In the body of work titled Her arms reach out to us, Fitzgibbon draws on early feminism and the Irish fight for independence. To do this, she researched main archival sources, namely: The Kathleen McKenna Napoli Papers 1917-1979 held in The National Library of Ireland and Kathleen’s own memoire titled "A Dáil Girl's Revolutionary Recollections". (2014) which was edited by her daughter and niece, as well as a range of online articles mentioning Kathleen’s participation in the fight for independence. This research builds a picture of the professional and personal life of Kathleen McKenna to finally edit a series of approximately 10 text snippets.

McKenna's memoir is most striking as it gives a great insight into a long, vibrant full and varied life spanning England, Italy and Ireland - where she dies in 1988. McKenna was acutely aware that she lived in an era of modernity and female emancipation and her decision to take secretarial studies offered her, and many other young women at that time, a range of unheard of benefits in direct contrast to the traditional homemaker, domestic or shop assistant roles prevalent at the time e.g.: financial independence, skilled secretarial training; female friendship and solidarity; daily 9-5 rather than long, labour intensive work. In 1919, it allowed Kathleen to directly approach the Nationalist movement in Dublin and offer her services as a trained secretary to work on the layout and editing of the Irish Bulletin. As an Irish woman from a well known Nationalist family she was, from an early age, embedded in the ‘Irish struggle’ from the oppressive regime of the British Empire and was determined to participate in some way, as contextualised in her memoir…  “I was born in the year Arthur Griffith, father of Sinn Féin and first president of the Independent Irish State left Dublin to go to South Africa, 1897."

§ **Set problem 1**
Condense the paragraph of the Kathleen McKenna passage that begins "McKenna's memoir is most striking" into a short bulleted list that keeps its main facts.
§ **Set problem 2**
According to the Kathleen McKenna passage, which institution holds The Kathleen McKenna Napoli Papers 1917-1979?
None of the data below are needed.

§ **Data extract**
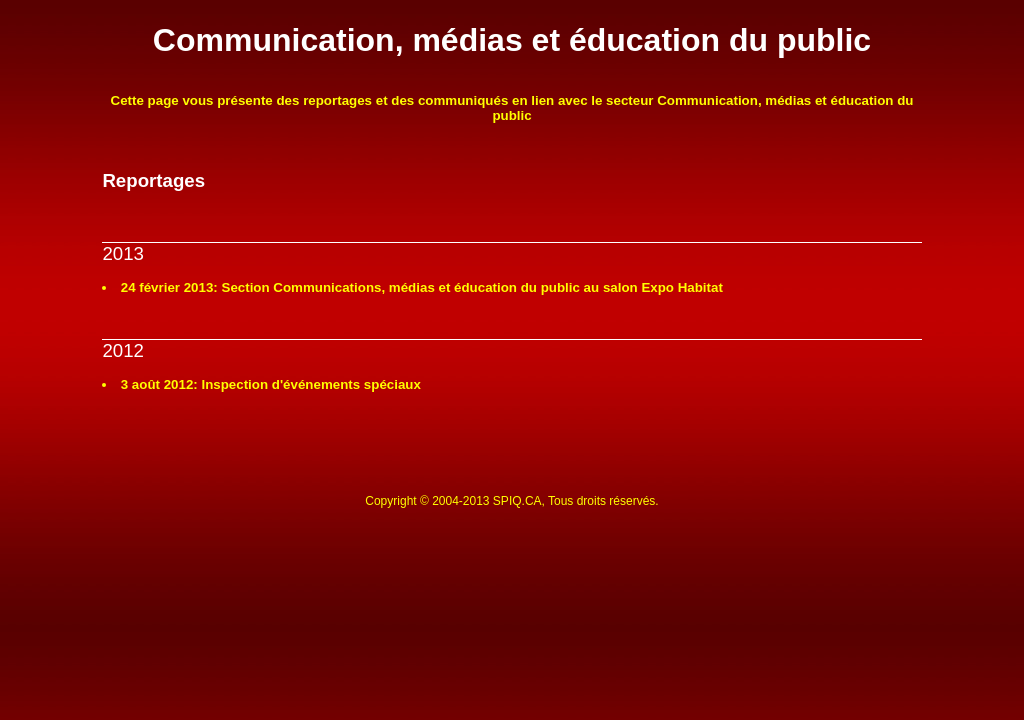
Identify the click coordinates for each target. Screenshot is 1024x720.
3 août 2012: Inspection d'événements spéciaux (271, 384)
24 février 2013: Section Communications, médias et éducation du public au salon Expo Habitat (422, 287)
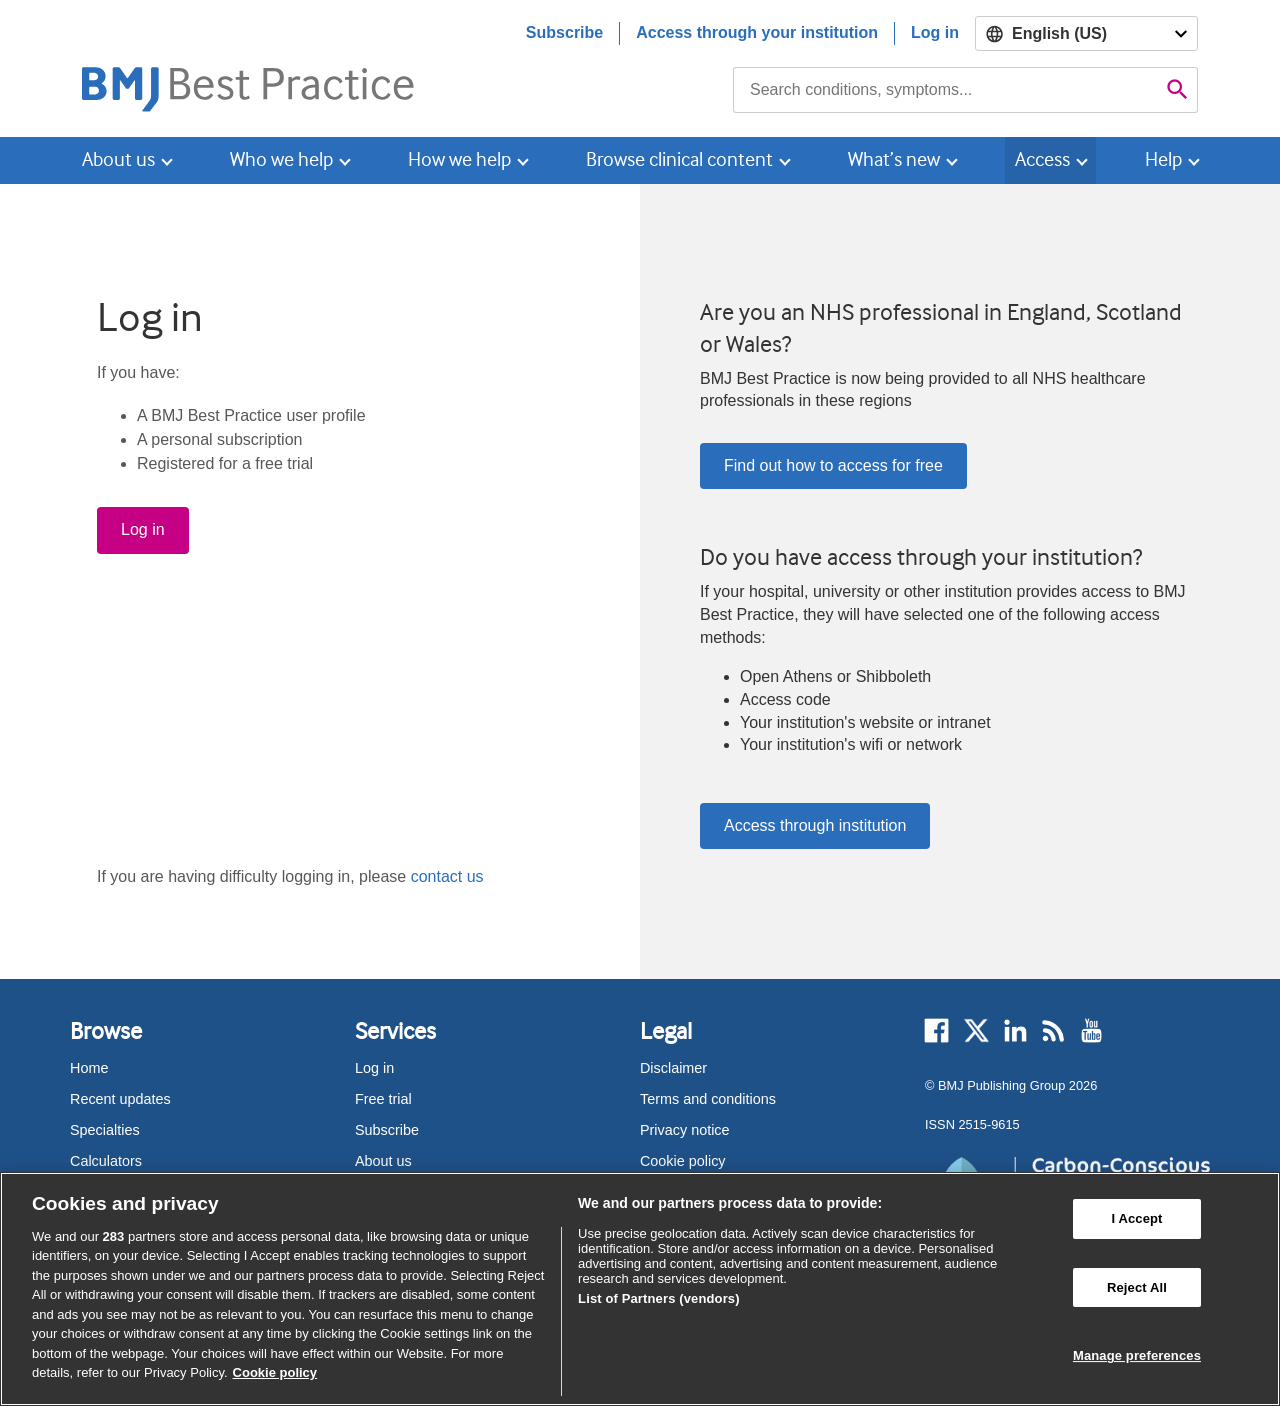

§ **Correct output 1**
- McKenna's memoir offers insight into a long, varied life spanning England, Italy and Ireland, where she died in 1988.
- She knew she lived in an era of modernity and female emancipation.
- Her secretarial studies gave her, like many young women then, benefits unlike those of the usual homemaker, domestic or shop assistant roles:
  - financial independence
  - skilled secretarial training
  - female friendship and solidarity
  - a 9-5 day instead of long, labor-intensive work
- In 1919, this training let her approach the Nationalist movement in Dublin and offer to work on the layout and editing of the Irish Bulletin.
- Coming from a well-known Nationalist family, she was involved in the "Irish struggle" against the British Empire from an early age and was determined to take part.
- In her memoir, she notes she was born in 1897, the year Arthur Griffith left Dublin for South Africa.

§ **Correct output 2**
The National Library of Ireland.